An inciting incident should be:
- Be a bolt from the blue
- Change the future
- Change sense of self
- Change sense of world
- Often worse (or best) possible thing
- Insult to injury
He gives other examples e.g. The Bicycle Thief, Cinderella, Star Wars where the inciting incident really drives them forward into Act 2. He's happy with a 40 page 1st act and shorter second act than traditionally written. In Star Wars (number 4) there's a clear trajectory to get to Alderon but it’s gone when they arrive. This is expanded in the new video, where he says that your protagonist needs a clear 2nd Act goal that gets uprooted later.
The 1st Act Break/Act 2 goal should be:
- Sympathetic and compelling global goal
- Specific and clear plan
Michael also discusses the midpoint. In Toy Story 3 they realise (through the lost eye) that Andy did want them so they head back. So we have a clear direction to the midpoint, then a 180 degree swivel with a new direction. You should plant the flag for the midpoint and a flag for the end of Act 2 early on. The midpoint should occur for all the characters at the same time. At this moment, the antagonist has won the argument.
The second Act break should affect all 3 stakes of your story:
So in Toy Story 3, its
- Will they go home or go to dump?
- Does Andy love them or not?
- Is the love between toys and kids real?
and your hero must fail at all 3. They must face the ugly truth, the dark side of their nature.
If you have the 3 stakes then you need 3 climaxes that follow, starting with the philosphical, where they realise something about themselves and they make a change. They have an epiphany that's resonant for everyone. So in Toy Story 3:
- (Answering 3) Yes, the love is real but that doesn't mean you always will be together. Seen by watching Andy with his mother.
- (1) The toys will go to Bonnie
- (2) Andy tells Bonnie that he does care about them
I found this a fascinating talk, partly to see behind the scenes and how Pixar works and just the fact it took 3 years and the circles they went in. But of course, the insights are great too.
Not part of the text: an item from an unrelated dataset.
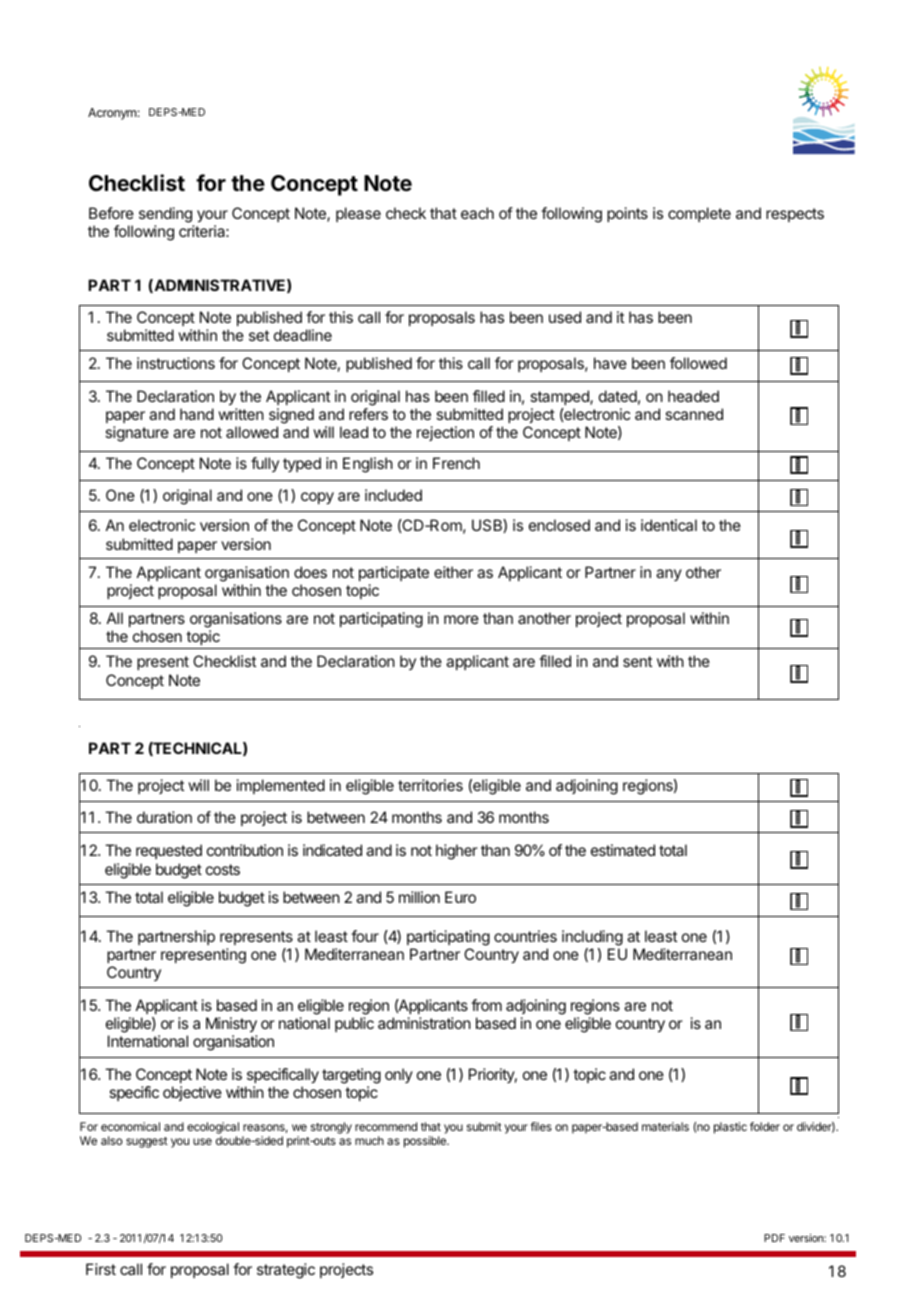 This page has height=1308, width=924. I want to click on higher, so click(457, 852).
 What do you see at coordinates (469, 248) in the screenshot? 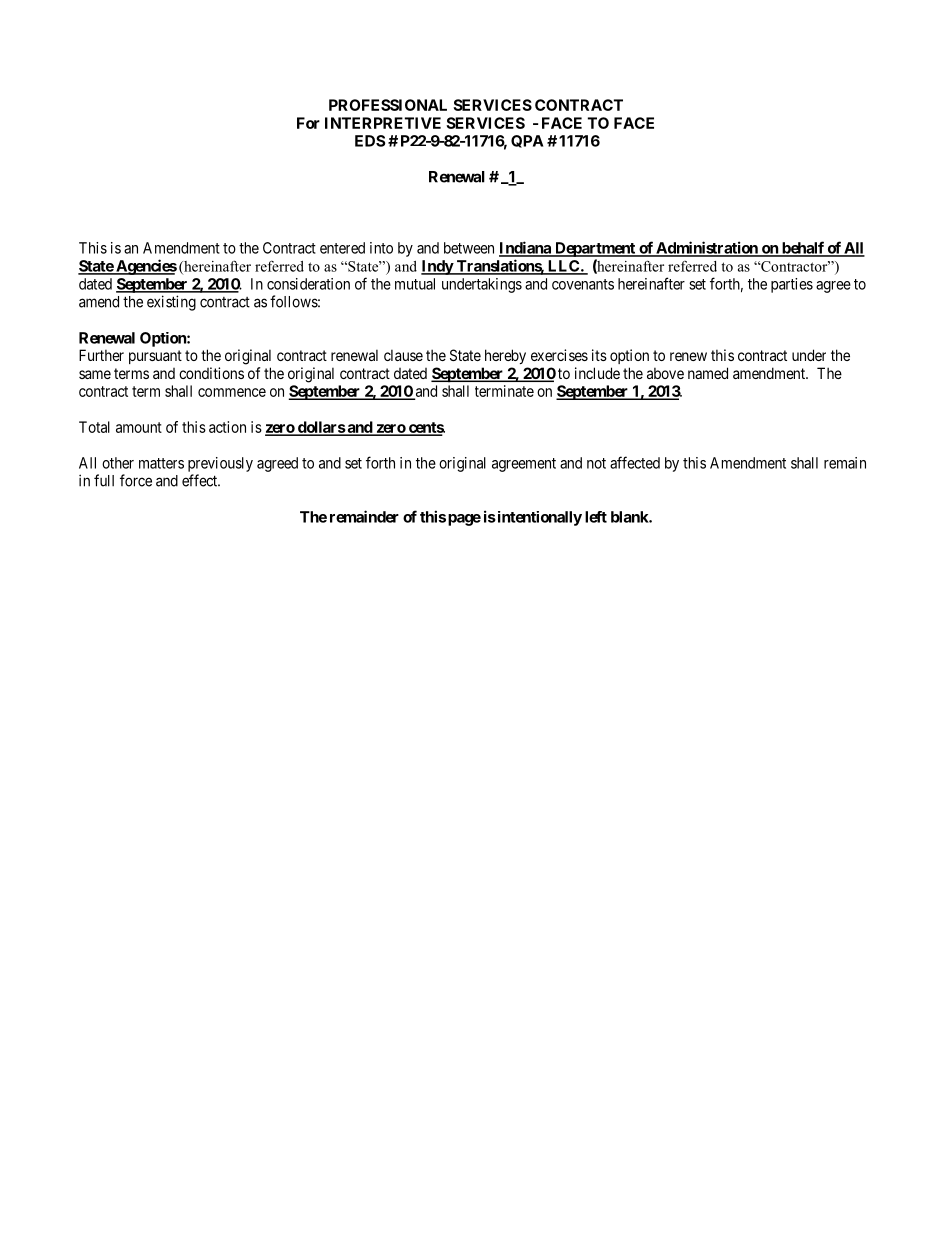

I watched the Days of the Bagnold Summer last night which I enjoyed and the plan for Daniel's holiday was clear, he was going to see his father in America. The cancellation of this is a bolt from the blue. However, the next goal for the protagonist is set by his mother, to get a summer job. He tries but fails. His mother is the mentor/buddy antagonist. The longer goal is buy some shoes for a wedding, the solution of which seems to be a compromise which was fairly obvious from the beginning.
The midpoint is not that clear but I suspect it's where he chooses to join a band but chickens out. For his mother it's having a date and then not a second one. So they both feel that they might as well give up on their dreams. However, I wasn't clear what the philosphical question or the internal and external drivers for Daniel. The 2nd Act break appears to be the death of Riley but I wasn't clear how this affected the 3 stakes - perhaps because I'm not sure what they are to start with. As a guess, he wants to be left alone/his mother to be cool, he needs ? and is the philosphical question life's too short, perhaps.
Anyway, I'll be using Michael's tools in my next redraft of Orbital. Some of the elements are there already or possible.